Work required — Take every line containing "link" out of the records.

Dataset content —

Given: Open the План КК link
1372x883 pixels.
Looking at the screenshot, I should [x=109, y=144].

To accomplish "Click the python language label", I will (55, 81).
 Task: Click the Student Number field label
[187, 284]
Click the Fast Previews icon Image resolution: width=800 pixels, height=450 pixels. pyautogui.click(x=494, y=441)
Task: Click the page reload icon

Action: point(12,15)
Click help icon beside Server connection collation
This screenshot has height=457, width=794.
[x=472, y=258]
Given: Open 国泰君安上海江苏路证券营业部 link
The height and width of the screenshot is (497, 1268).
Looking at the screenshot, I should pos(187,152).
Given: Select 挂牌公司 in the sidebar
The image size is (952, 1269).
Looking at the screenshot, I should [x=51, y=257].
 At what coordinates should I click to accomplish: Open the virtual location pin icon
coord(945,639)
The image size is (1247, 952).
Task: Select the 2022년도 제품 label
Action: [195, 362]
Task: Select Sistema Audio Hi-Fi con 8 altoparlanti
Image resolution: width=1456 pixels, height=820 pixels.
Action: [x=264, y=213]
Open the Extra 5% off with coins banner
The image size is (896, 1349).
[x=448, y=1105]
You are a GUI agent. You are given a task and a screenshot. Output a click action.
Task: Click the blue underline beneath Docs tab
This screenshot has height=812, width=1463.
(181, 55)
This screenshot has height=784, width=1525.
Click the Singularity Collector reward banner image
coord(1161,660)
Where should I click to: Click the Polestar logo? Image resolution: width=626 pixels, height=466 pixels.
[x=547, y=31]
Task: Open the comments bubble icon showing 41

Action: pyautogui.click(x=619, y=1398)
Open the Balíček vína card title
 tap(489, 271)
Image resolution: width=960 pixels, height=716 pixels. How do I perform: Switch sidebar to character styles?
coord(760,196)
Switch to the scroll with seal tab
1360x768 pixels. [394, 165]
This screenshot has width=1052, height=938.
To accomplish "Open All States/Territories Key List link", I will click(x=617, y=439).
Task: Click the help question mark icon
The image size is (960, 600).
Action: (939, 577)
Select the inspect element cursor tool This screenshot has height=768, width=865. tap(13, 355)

Task output —
Given: Open the План КК link
Given: Open 国泰君安上海江苏路证券营业部 link
To accomplish "Open All States/Territories Key List link", I will click(x=617, y=439).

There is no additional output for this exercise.